Groddeck, der für Verschmelzung plädiert, gräbt eine tiefe Kluft zwischen den Schriftstellern und führt eine starke Polarisierung in „Dichter“ und „Psychologen“ durch. Letzteren verweigert er das Prädikat „Dichter“ und richtet über sie: „Er [ein solcher Schriftsteller] bleibt immer und ewig ein Psychologe, ein Charakterdarsteller, er ist, um es deutlich zu sagen, ein Schauspieler, der aus der Wahrheit ein Stück herauswählt und zur ganzen Wahrheit fälscht“. Wie immer bei Groddecks Kritik werden die Urteile generalisiert: „Da haben Sie den Grundzug unserer neueren Literatur, ja vielleicht unserer ganzen Zeit“.

So wird auch William Shakespeare zum Antipoden Goethes stilisiert. In der Auseinandersetzung mit Shakespeare erprobt Groddeck sein Programm einer neuen Kultur und lässt seinem antianalytischen Impetus freien Lauf. Hier, im Angriff auf diese Art von Literatur, zeigen sich aber auch am deutlichsten die Hauptcharakteristika von Groddecks Literaturkritik.

Beachtenswert ist, dass die Besprechung Shakespeares mit einem begütigenden und selbstimmunisierenden Hinweis beginnt: „Ich muß hier ein Wort zu meinen eigenen Gunsten einschieben, gewissermaßen meine Seele retten, sonst könnten Sie auf den Gedanken kommen, ich wolle Shakespeare angreifen.
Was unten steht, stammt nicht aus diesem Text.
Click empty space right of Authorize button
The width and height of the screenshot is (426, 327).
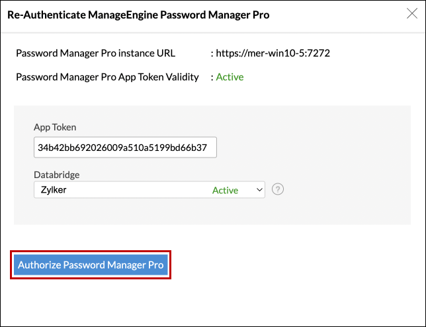[298, 265]
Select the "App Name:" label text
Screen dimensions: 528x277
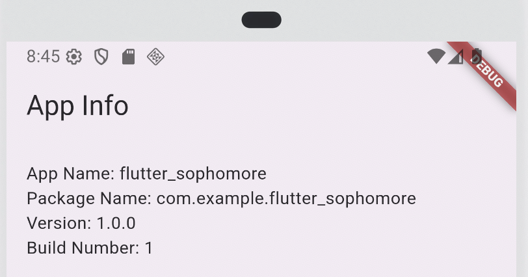pyautogui.click(x=71, y=174)
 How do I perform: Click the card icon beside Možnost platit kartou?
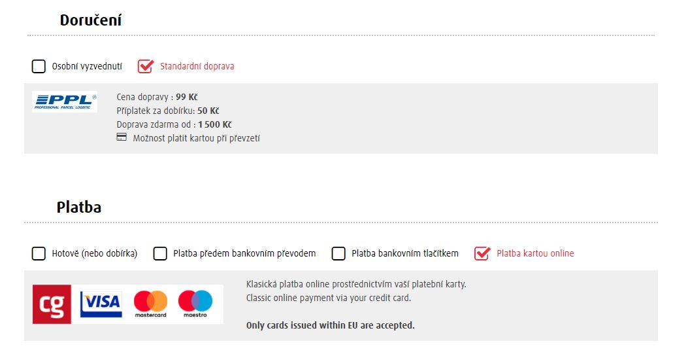122,137
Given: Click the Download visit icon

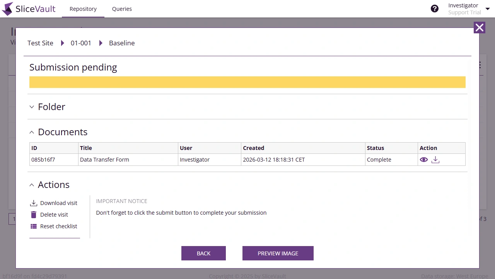Looking at the screenshot, I should (34, 202).
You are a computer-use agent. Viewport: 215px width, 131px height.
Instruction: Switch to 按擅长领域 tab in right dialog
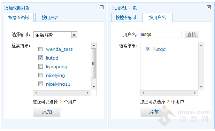(126, 17)
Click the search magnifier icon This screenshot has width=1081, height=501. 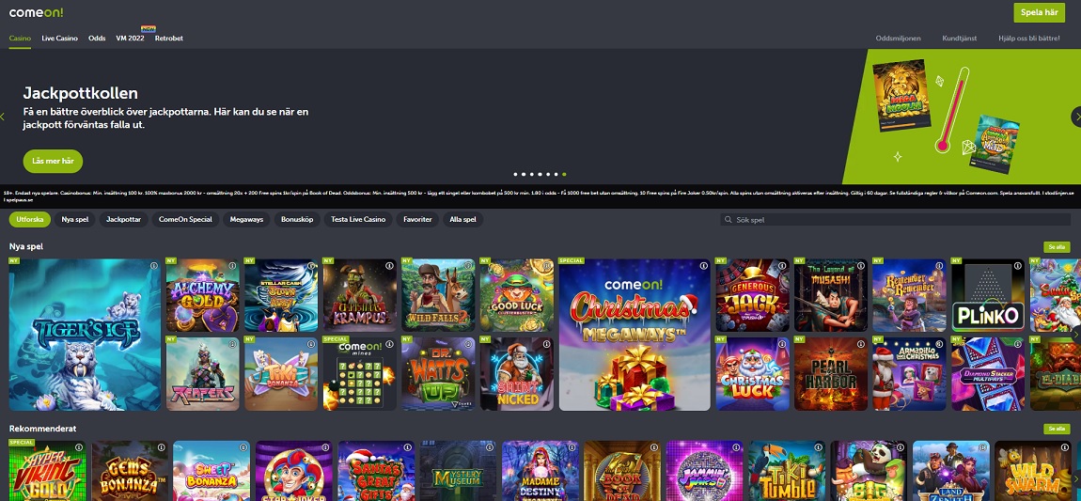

Das ist nicht der Fall“. Trotzdem beabsichtigt der Redner, „so kaltblütig wie möglich die Strömungen der Zeit festzustellen.“ Die Strebungen und Ziele der psychologisierenden Literatur bezeichnet Groddeck als eine „Sünde wider den Zusammenhang des Alls, wider Gottnatur.“ Die strafende Tendenz ist also bei der Besprechung literarischer Werke ausschlaggebend und wird vorangestellt. Verstärkt wird der Eindruck vom sündhaften Charakter dieser Literatur auch durch das apokalyptische Bild, welches der Redner evoziert: die psychologisierende Literatur hat die Kunst „in unwegsame Bahnen gelenkt, und es ist sehr die Frage, ob sich unser europäisches Wesen da je wieder herausfindet“. Bei Shakespeare weicht Groddeck aber wieder der harten Kritik aus und greift zum Lob dieses Autors, einem Lob aber, das Shakespeare genau zum „gewaltigsten Vertreter“ der hier kritisierten Richtung macht: „daß niemand unter allen Menschen sicherer und glaubwürdiger Charaktere, Persönlichkeiten, wie man jetzt sagt, belebt hat […]“.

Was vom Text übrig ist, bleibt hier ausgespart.